--- BEGIN TEXT SECTION ---

In [3]:
import os
import json
import requests

file_out_mapping = "filename_map_to_database.txt"

from helpers import check_gazette_filenames as cf
from helpers import json_extraction as je
from helpers import write_urls as wu 
from helpers import dest_fn_from_url as df
from helpers import create_db_mapping as db

This file walks the user through a process of calling functions to ensure that, as much as possible, all Gazettes in our filesystem are named accurately and that we have no duplicates, and that all text versions of Gazettes can be linked back to where they were originally stored in CFA's database. 

The **first step** is to rename files to correct potential issues. Some manual error checking is recommended, and this process could definitely be improved.

The **second step** is to create a mapping between all files in our database and all files in the original CfA database. It is common for one file in our database to map to multiple files in the original databases.

--- END TEXT SECTION ---

REQUIRED TASKS
(a) Answer these questions from the notebook text:
(i) What filename is assigned to file_out_mapping?
(ii) What does the first step do?
(iii) How can one file in our database correspond to files in the original databases?
(b) Repeat the stretch of the notebook text from "The **first step**" through "the original databases.", substituting "manual review" for "manual error checking".
Nothing in the records is required here.

--- BEGIN SUPPLIED INFORMATION ---

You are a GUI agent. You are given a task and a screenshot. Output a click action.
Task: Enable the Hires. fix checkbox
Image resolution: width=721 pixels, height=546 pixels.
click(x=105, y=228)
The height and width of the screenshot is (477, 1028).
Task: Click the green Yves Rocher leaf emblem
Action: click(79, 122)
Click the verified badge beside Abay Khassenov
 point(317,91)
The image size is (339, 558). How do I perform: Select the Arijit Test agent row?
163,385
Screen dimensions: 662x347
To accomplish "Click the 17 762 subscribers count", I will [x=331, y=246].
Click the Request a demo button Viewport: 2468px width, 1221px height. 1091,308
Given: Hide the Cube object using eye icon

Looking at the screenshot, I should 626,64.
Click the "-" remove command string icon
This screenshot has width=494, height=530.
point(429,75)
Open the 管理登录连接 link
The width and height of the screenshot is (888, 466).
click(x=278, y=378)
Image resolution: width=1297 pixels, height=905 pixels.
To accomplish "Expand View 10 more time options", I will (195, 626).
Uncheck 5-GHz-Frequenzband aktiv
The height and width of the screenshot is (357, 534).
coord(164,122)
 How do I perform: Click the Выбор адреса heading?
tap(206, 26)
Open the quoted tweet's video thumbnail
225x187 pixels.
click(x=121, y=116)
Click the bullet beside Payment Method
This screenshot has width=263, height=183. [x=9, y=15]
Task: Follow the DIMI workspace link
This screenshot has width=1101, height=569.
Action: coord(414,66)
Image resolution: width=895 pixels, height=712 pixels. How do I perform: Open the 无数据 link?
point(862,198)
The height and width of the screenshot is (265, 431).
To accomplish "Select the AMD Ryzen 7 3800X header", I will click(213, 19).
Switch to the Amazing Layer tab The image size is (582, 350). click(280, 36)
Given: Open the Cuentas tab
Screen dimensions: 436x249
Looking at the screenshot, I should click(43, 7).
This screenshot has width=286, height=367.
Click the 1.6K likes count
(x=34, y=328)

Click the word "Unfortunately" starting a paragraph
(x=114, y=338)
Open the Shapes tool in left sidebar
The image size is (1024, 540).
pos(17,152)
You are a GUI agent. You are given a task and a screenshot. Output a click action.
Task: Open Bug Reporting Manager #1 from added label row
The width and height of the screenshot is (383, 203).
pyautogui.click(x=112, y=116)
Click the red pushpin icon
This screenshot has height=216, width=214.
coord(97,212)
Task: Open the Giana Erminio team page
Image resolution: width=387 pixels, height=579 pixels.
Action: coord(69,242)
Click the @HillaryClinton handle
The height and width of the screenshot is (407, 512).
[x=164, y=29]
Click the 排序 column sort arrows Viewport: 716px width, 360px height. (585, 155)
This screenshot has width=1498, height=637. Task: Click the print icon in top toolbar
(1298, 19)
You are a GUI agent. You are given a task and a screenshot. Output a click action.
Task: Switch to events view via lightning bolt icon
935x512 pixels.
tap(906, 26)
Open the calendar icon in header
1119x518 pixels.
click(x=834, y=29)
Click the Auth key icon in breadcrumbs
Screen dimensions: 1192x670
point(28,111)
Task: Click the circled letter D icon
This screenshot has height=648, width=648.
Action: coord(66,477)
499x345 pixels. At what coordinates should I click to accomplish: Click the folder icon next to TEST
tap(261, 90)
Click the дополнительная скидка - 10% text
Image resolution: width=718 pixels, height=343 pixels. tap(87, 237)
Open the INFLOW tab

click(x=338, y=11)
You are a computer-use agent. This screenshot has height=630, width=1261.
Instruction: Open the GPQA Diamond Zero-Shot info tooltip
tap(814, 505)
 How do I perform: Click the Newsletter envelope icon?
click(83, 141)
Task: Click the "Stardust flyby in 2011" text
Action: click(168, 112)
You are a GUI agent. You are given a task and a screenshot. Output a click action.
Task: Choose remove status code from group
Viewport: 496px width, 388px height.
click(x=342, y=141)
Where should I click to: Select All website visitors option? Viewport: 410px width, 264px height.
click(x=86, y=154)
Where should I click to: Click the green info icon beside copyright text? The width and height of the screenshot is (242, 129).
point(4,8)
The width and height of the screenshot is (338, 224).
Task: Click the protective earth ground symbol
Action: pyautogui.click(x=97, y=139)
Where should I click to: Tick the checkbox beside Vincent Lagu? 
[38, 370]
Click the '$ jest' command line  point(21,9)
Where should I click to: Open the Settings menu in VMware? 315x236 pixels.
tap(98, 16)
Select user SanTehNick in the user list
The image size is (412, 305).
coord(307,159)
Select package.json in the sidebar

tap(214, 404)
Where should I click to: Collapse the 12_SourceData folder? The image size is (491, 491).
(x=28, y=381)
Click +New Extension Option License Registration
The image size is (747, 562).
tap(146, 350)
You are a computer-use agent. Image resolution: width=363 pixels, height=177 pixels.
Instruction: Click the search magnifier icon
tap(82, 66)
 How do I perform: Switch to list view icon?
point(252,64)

--- END SUPPLIED INFORMATION ---

SOLUTIONS TO THE PROBLEMS
(a)
(i) filename_map_to_database.txt
(ii) It renames files to correct potential issues.
(iii) It is common for one file in our database to map to multiple files in the original databases.

(b)
The **first step** is to rename files to correct potential issues. Some manual review is recommended, and this process could definitely be improved.

The **second step** is to create a mapping between all files in our database and all files in the original CfA database. It is common for one file in our database to map to multiple files in the original databases.